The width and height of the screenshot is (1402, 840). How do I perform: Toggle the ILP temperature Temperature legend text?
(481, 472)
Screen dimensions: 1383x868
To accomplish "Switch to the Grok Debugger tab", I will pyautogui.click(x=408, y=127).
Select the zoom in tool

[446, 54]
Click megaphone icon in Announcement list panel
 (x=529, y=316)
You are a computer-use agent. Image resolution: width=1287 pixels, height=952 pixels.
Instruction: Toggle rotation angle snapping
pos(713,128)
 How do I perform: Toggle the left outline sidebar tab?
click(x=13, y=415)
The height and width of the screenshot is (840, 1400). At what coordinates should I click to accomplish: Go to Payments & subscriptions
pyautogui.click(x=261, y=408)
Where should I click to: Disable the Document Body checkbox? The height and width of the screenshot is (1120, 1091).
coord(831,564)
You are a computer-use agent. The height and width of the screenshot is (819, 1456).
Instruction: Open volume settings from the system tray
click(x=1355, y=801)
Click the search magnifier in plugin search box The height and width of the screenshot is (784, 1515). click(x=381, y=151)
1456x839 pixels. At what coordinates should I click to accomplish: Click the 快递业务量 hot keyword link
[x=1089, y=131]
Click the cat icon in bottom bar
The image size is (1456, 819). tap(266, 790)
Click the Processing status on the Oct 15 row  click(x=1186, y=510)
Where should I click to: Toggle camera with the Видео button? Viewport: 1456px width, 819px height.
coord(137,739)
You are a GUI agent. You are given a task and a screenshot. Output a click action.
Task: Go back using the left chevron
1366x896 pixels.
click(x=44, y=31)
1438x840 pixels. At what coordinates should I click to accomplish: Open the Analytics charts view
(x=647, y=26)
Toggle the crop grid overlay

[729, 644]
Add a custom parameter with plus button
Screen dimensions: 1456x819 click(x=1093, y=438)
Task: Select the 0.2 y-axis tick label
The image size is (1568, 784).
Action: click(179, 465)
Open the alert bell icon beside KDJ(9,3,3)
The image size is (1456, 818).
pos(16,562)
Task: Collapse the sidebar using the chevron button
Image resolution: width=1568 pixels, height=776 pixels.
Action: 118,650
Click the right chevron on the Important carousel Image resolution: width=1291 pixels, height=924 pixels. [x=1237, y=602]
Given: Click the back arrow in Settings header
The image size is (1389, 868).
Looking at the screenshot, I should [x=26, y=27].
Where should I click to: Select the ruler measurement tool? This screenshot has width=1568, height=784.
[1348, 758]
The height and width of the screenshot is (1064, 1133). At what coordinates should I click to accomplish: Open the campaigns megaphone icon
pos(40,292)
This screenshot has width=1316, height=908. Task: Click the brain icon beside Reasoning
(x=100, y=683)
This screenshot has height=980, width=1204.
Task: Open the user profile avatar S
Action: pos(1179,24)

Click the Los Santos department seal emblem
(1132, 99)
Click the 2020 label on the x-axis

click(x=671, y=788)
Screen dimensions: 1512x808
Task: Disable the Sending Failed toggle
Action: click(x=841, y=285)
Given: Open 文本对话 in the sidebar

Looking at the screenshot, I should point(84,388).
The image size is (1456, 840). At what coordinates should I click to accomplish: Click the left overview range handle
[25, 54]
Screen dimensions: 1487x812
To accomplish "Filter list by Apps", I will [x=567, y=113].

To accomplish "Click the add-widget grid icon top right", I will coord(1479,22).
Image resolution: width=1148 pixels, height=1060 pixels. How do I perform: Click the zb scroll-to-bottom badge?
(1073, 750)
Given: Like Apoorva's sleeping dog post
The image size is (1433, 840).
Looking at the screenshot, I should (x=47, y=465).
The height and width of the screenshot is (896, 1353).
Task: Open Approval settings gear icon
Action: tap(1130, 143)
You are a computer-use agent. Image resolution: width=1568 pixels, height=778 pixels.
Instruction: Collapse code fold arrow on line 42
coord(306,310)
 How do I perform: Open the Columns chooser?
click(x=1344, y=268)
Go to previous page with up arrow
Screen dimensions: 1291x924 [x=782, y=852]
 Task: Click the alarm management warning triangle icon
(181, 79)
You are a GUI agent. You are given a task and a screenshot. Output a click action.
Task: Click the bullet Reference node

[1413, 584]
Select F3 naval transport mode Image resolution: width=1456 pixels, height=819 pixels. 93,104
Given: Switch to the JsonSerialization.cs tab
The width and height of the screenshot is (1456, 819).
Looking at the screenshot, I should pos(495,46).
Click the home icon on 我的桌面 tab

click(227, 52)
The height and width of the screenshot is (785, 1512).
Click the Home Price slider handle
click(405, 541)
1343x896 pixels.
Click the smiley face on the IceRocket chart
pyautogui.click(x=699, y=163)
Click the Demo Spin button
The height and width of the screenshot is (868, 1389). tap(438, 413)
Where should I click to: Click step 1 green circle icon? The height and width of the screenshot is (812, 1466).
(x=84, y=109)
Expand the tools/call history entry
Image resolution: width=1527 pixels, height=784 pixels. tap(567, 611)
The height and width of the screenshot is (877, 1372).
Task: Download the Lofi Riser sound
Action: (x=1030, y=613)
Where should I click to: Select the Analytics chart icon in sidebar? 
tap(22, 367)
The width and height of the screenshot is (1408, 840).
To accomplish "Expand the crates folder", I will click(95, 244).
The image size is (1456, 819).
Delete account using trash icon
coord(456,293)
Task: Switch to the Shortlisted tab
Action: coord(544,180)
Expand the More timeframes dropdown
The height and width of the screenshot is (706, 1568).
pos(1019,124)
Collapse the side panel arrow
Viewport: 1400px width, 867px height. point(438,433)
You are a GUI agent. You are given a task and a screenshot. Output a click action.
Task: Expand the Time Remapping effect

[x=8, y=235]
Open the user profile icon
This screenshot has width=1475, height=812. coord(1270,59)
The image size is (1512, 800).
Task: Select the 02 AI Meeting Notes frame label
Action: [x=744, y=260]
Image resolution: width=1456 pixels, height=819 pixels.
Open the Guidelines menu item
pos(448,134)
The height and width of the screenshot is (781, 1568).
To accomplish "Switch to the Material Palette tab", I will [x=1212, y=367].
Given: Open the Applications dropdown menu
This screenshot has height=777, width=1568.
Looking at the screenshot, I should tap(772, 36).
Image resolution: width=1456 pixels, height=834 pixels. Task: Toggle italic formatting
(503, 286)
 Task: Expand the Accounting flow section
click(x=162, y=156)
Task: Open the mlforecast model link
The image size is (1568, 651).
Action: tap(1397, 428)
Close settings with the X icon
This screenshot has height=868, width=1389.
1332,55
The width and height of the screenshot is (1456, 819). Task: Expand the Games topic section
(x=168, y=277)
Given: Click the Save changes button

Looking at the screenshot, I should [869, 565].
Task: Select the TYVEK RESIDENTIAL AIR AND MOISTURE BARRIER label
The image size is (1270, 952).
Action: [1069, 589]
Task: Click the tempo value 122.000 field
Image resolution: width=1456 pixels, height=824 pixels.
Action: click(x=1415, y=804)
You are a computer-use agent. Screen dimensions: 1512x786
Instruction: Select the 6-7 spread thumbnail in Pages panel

#### [Your assignment]
From the records above, pull out every line containing the word "will".

#### [Answer area]
To accomplish "Switch to the Grok Debugger tab", I will pyautogui.click(x=408, y=127).
To accomplish "Filter list by Apps", I will [x=567, y=113].
To accomplish "Click the add-widget grid icon top right", I will coord(1479,22).
To accomplish "Expand the crates folder", I will click(95, 244).
To accomplish "Switch to the Material Palette tab", I will [x=1212, y=367].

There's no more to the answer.